Use a DatabaseInput node to respond to events in a database. For example, the broker can keep an external system synchronized with a database by sending updates to the target system whenever data is changed in the database.
The database must record the fact that data has changed in an event store, which is typically a database table. The event store is not the same as the application data. The following diagram shows the interaction between the database, event store, and the broker.
The following diagram shows how the DatabaseInput node works.
When the process starts, ReadEvents checks the event store for new events, which are then used by BuildMessage to build the message. This message is propagated to the message flow and then EndEvent updates the event store to ensure that the event cannot be processed again. When all events have been processed, the broker calls ReadEvents to retrieve any events that have been added since the previous check. If the event store is empty, the broker waits until the polling interval has expired, and then calls ReadEvents again. To avoid contention, the check of the event store is single-threaded.
For each event that is read by ReadEvents, BuildMessage builds the message that is propagated to the message flow. Building the message typically uses the event data to look up data in the application table. The data from the application table is then used to construct the message. When BuildMessage ends, the message is automatically propagated to the message flow. When the message is propagated, the broker starts any downstream nodes that are required to process the message.
After the message has been propagated to the message flow, EndEvent updates the event store to ensure that the event that has just been processed cannot be processed again.
The detailed operation of ReadEvents, BuildMessage, and EndEvent is controlled by ESQL code. The DatabaseInput node contains an ESQL module with sample code and comments, which you must modify to suit your requirements. ReadEvents populates a NewEvents structure with event data that is read from the event table. Each event data row that is generated has a Key and a Usr field name; NewEvents.Event[].Key and NewEvents.Event[].Usr. The Key field contains a unique key for an event, and is used to prevent duplicate event processing. The Usr field is typically a subtree that contains user-defined data that is associated with an event. For information about modifying the ESQL, see Configuring a DatabaseInput node.
The processes that are completed by the DatabaseInput node are split across separate transactions. A new transaction is started when ReadEvents starts. When ReadEvents ends, this transaction is committed and new events are marked for processing. By committing this transaction, any locks put on the database by ESQL code that is run from ReadEvents are released. Then, for each event received by BuildMessage, a new transaction is started. This new transaction is committed after EndEvent finishes.
To scale a DatabaseInput node for many events, change the Additional instances property on the Instances tab from its default value of 0 to the number of instances that you require. If you are using additional instances, the database must be configured so that multiple applications can read different rows from the application table at the same time. ReadEvents always runs in single-threaded mode to avoid database contention, even if you use additional instances. To improve performance, ReadEvents can read multiple events each time it runs, and these events can be processed at the same time by multiple instances of BuildMessage. The event store must have a primary key, which ReadEvents uses to identify events that are currently being processed. You do not have to write the ESQL in ReadEvents to filter out events that are currently being processed by the message flow.

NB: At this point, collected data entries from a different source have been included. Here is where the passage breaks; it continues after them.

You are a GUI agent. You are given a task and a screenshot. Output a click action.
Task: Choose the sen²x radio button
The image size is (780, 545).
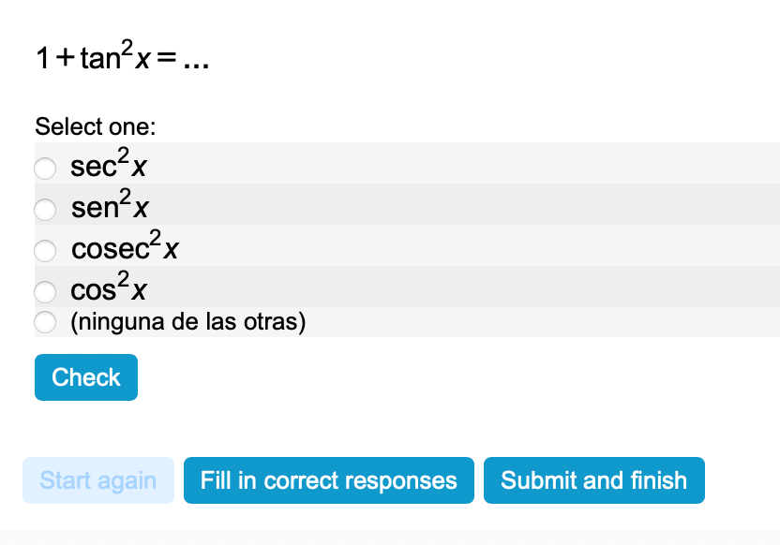pyautogui.click(x=45, y=207)
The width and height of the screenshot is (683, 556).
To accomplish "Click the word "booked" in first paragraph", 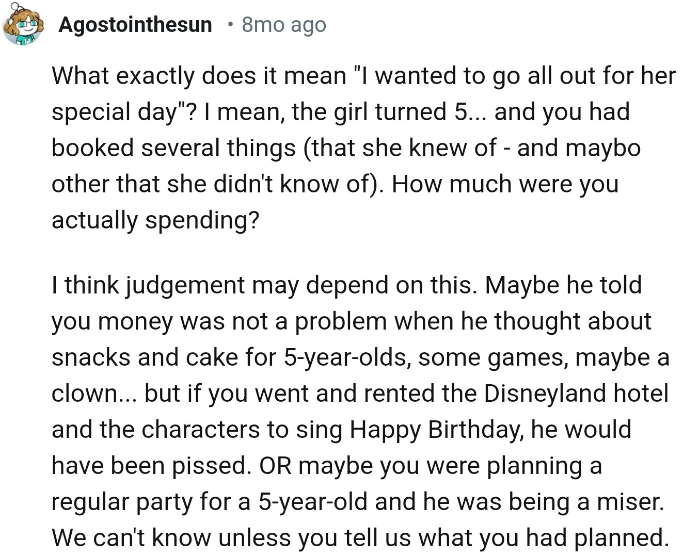I will pyautogui.click(x=92, y=148).
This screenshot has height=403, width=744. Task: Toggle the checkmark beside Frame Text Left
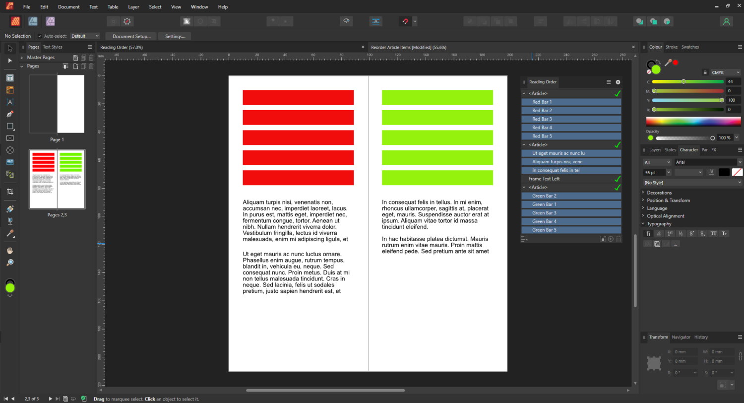(x=617, y=179)
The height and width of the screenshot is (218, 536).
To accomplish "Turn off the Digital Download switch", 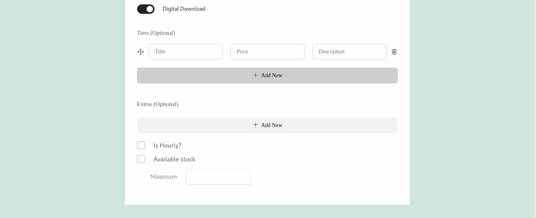I will tap(146, 9).
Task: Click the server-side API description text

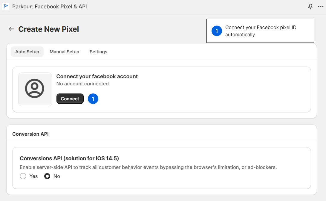Action: point(148,167)
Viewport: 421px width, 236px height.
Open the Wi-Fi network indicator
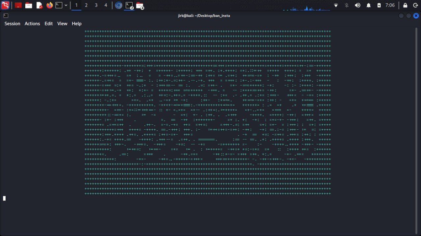[336, 5]
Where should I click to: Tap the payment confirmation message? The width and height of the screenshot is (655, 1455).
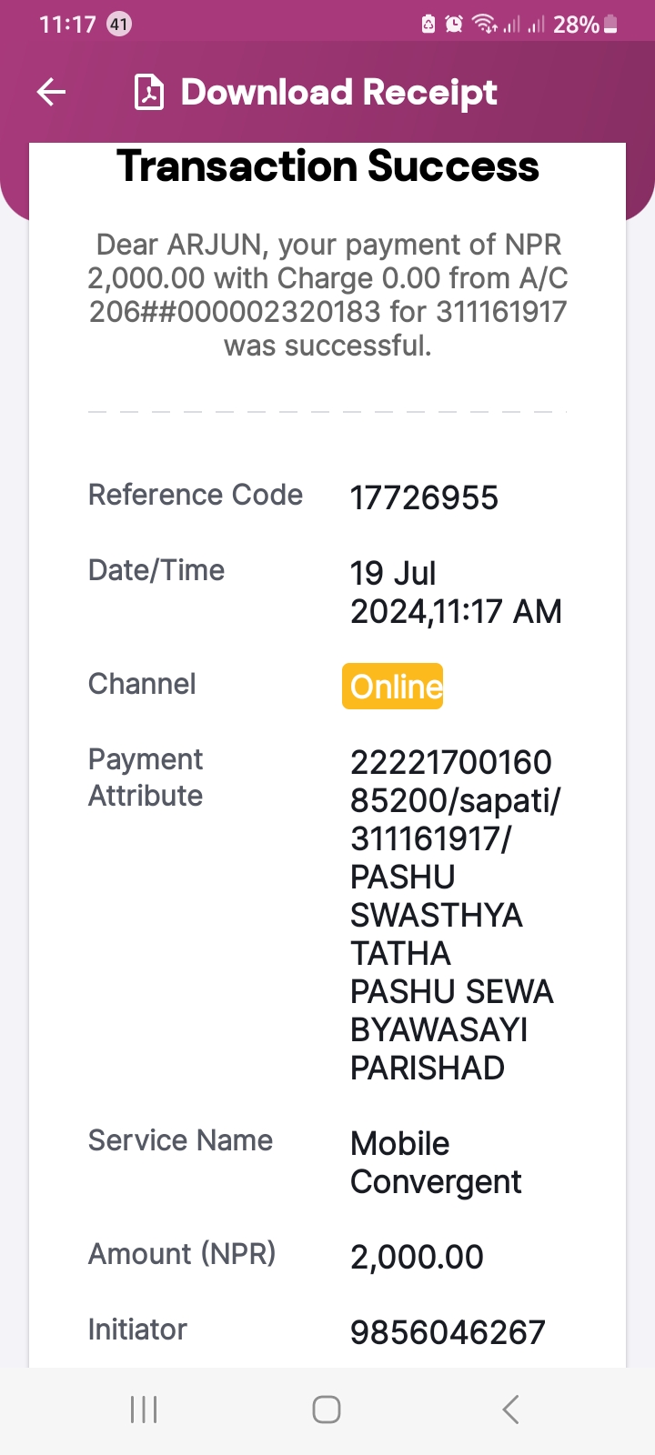coord(328,295)
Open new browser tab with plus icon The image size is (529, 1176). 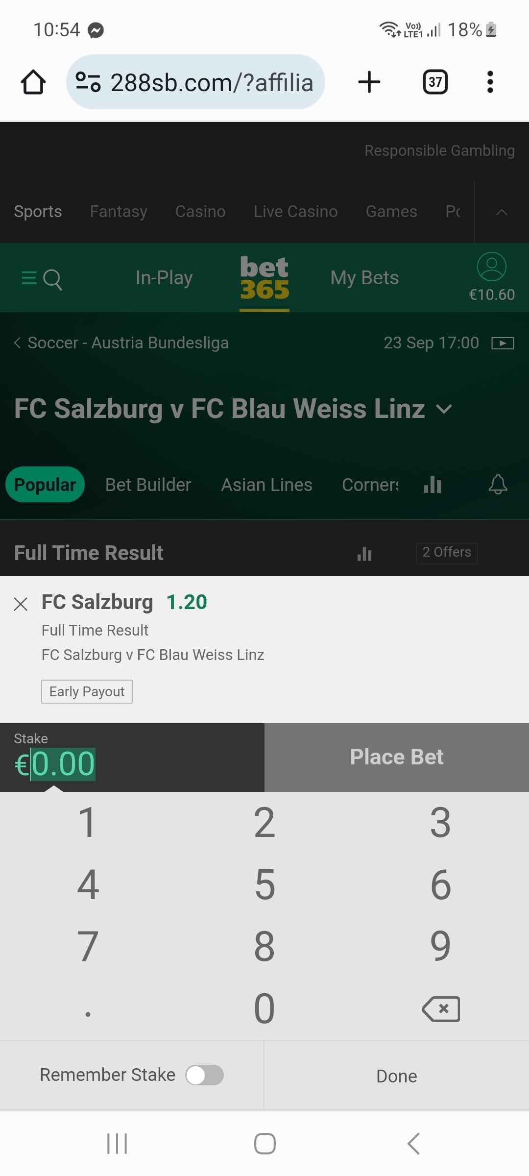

If 'Failure' is selected, the event is moved to the 'Failed' state and the transaction is rolled back. Failed events are detected and dealt with before dispatching any Ready events. The failed event is propagated to the Failure terminal, if wired, with an exception list.
For 'Short retry then failure', the message flow performs a number of retries equal to the Retry Threshold property, propagating the message down the Out terminal with an interval between each retry equal to the 'Short retry interval'. If the retry threshold is met without successful completion of the transaction, the message is then propagated to the Failure terminal.
For 'Short then long retry', the retry logic is the same as 'short retry then failure' up to the point that the retry threshold has been met. Then, instead of ending the retry attempts and propagating to the failure terminal, it will continue to retry indefinitely but now with a delay between each retry equal to the 'Long retry interval'.
The EndEvent operation is not automatically invoked if the transaction has been rolled back, or if the message has been propagated to the failure terminal. In these circumstances it is up to the user to remove or update the event in the event store if they wish to prevent it from being re-processed.
The EndEvent operation is automatically invoked if the transaction completes successfully, including when an exception has occurred downstream of the Database Input node but that exception has been handled successfully down a Catch terminal.